%%
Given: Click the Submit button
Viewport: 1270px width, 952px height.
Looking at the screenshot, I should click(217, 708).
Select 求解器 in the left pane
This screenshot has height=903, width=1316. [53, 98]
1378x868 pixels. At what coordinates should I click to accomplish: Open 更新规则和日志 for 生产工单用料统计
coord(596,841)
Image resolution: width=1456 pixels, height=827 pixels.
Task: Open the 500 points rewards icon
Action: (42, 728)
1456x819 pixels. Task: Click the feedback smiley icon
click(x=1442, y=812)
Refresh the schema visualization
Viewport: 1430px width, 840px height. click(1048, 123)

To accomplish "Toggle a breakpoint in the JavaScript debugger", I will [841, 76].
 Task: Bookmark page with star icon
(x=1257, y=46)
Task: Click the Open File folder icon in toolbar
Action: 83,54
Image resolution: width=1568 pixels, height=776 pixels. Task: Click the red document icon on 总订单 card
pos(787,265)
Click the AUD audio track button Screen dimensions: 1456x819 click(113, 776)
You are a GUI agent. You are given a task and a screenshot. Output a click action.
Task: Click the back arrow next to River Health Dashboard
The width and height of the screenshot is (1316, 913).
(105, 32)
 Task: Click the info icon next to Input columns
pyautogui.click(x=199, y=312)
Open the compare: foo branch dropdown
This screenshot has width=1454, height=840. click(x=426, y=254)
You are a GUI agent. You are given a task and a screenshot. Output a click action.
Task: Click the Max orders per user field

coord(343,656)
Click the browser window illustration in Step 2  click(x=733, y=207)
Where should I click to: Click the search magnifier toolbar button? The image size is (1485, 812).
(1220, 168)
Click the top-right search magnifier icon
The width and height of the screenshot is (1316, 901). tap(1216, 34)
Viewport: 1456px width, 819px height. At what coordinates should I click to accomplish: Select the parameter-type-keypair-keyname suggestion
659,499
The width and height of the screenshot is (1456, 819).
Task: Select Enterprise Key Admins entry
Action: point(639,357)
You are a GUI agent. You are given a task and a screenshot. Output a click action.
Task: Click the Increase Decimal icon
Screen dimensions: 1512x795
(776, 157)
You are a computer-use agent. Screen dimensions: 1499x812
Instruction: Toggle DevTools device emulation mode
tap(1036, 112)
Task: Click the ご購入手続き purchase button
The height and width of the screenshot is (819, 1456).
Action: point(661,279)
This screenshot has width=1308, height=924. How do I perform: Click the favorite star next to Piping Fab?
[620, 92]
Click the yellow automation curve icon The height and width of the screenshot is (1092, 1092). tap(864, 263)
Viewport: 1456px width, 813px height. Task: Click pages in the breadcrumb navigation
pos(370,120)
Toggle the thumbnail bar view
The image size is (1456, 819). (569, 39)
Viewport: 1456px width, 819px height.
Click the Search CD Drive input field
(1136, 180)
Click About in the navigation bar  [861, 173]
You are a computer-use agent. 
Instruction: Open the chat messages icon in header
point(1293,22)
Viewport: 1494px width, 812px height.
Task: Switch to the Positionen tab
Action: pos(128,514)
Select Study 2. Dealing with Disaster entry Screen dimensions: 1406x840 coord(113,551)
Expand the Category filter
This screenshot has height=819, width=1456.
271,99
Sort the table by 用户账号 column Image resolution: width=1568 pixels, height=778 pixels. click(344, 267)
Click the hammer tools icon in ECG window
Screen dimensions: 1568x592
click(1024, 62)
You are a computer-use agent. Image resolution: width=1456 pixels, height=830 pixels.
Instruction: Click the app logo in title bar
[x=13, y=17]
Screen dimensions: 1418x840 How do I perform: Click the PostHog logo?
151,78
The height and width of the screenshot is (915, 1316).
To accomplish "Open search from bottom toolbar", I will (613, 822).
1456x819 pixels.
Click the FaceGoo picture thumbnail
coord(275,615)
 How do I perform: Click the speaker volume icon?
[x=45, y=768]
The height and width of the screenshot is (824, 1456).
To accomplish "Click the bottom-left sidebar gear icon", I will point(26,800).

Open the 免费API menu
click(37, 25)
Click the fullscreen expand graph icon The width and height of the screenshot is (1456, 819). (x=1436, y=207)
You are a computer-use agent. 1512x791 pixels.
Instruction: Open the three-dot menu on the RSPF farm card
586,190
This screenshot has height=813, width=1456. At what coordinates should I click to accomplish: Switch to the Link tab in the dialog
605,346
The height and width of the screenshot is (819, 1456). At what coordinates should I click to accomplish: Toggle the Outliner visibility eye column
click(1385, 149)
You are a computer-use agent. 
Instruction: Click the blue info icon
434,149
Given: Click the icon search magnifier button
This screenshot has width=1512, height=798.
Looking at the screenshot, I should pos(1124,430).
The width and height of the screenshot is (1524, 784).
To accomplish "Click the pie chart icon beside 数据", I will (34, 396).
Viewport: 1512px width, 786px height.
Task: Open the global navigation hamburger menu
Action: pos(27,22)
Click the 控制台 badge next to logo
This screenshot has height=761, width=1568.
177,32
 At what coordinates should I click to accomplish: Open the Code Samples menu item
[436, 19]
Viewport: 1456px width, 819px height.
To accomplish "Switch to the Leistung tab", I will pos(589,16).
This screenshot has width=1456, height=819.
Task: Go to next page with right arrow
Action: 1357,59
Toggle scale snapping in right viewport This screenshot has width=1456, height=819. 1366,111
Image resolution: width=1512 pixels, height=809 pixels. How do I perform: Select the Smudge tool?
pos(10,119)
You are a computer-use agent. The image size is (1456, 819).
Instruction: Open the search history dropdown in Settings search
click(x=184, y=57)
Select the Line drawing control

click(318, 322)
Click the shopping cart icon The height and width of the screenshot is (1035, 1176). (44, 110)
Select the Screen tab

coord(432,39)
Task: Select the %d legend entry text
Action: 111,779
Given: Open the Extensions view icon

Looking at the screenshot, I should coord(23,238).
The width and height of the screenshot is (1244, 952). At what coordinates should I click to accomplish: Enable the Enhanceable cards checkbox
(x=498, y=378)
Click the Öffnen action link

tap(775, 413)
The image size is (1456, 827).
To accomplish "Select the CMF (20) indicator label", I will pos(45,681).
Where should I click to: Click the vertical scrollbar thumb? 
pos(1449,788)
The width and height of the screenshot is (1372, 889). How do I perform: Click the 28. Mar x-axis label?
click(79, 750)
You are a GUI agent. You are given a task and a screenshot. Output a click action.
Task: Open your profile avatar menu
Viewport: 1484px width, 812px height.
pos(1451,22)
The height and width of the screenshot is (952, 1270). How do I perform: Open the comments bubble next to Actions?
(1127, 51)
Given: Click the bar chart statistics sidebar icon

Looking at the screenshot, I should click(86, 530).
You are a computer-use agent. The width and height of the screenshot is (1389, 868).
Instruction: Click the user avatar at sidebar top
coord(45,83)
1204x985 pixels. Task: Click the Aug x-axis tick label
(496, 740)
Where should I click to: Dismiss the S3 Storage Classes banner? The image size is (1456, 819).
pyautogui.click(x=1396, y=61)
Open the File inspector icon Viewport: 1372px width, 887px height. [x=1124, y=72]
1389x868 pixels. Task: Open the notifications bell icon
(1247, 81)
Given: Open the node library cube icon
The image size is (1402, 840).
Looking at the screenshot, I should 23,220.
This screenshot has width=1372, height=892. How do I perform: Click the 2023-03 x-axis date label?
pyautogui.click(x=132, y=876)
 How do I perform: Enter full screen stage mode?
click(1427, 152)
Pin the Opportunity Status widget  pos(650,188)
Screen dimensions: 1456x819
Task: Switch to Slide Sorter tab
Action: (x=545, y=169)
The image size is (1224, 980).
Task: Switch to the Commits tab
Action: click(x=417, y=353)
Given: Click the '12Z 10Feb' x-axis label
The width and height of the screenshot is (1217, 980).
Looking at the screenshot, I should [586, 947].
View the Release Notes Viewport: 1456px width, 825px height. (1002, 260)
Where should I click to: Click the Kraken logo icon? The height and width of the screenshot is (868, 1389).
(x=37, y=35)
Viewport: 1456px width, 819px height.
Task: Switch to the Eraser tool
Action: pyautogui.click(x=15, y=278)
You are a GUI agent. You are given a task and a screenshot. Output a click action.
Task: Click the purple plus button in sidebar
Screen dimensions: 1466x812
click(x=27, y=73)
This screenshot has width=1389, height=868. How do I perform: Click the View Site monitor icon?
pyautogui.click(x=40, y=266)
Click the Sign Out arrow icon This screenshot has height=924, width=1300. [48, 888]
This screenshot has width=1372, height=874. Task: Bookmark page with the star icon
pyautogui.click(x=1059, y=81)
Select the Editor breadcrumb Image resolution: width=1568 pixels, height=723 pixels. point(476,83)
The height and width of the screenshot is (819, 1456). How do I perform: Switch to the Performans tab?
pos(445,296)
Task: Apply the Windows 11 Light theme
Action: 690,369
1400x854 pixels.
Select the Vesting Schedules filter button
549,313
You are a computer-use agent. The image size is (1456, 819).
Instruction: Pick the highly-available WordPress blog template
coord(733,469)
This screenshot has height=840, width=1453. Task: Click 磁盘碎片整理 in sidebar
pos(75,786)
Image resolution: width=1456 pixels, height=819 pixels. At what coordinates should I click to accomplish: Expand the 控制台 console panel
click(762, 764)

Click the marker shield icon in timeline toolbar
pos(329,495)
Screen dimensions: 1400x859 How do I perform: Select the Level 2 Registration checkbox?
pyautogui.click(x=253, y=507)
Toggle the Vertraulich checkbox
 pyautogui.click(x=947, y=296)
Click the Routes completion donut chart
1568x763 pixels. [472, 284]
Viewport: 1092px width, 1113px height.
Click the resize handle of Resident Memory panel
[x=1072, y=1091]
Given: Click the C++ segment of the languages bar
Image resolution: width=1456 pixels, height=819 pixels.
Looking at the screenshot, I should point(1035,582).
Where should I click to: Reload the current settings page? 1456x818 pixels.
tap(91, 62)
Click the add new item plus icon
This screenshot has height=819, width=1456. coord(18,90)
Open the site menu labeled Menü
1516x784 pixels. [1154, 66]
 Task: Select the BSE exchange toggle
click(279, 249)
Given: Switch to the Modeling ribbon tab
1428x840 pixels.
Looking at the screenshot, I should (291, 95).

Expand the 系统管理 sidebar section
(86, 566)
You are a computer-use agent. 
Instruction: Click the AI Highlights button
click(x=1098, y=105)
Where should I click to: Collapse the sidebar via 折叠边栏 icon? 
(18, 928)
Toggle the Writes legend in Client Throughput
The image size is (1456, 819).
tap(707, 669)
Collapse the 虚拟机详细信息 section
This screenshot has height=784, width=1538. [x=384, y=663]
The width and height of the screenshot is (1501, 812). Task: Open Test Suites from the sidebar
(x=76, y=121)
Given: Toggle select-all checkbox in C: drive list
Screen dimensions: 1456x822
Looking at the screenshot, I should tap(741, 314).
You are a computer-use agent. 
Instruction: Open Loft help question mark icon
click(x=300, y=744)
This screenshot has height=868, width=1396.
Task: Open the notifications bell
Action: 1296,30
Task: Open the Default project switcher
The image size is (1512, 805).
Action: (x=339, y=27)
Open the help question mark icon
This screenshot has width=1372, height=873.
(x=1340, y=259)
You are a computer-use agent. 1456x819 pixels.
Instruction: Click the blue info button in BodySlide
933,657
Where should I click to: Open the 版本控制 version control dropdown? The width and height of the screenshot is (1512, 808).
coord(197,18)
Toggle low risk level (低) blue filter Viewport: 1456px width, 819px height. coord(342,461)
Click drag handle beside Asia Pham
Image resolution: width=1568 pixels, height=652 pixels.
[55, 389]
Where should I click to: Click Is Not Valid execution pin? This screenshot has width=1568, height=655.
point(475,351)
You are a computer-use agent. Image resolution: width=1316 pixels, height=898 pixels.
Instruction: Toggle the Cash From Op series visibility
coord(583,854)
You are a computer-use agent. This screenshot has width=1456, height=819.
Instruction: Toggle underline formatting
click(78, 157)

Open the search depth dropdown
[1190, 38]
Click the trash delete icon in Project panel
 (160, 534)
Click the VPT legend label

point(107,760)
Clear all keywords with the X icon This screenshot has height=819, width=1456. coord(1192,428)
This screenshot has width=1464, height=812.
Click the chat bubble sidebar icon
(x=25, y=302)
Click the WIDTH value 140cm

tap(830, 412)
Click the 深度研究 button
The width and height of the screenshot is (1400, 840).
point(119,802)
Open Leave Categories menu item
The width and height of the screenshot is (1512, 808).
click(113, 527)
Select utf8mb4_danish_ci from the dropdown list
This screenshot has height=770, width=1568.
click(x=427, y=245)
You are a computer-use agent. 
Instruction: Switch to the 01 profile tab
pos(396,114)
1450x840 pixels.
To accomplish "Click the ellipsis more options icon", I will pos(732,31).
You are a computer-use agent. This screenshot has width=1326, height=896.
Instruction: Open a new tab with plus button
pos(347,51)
%%
* [Problem]
Filter the data for the string "bottom" and copy every line that has it.

* [Output below]
To accomplish "Open search from bottom toolbar", I will (613, 822).
To accomplish "Click the bottom-left sidebar gear icon", I will point(26,800).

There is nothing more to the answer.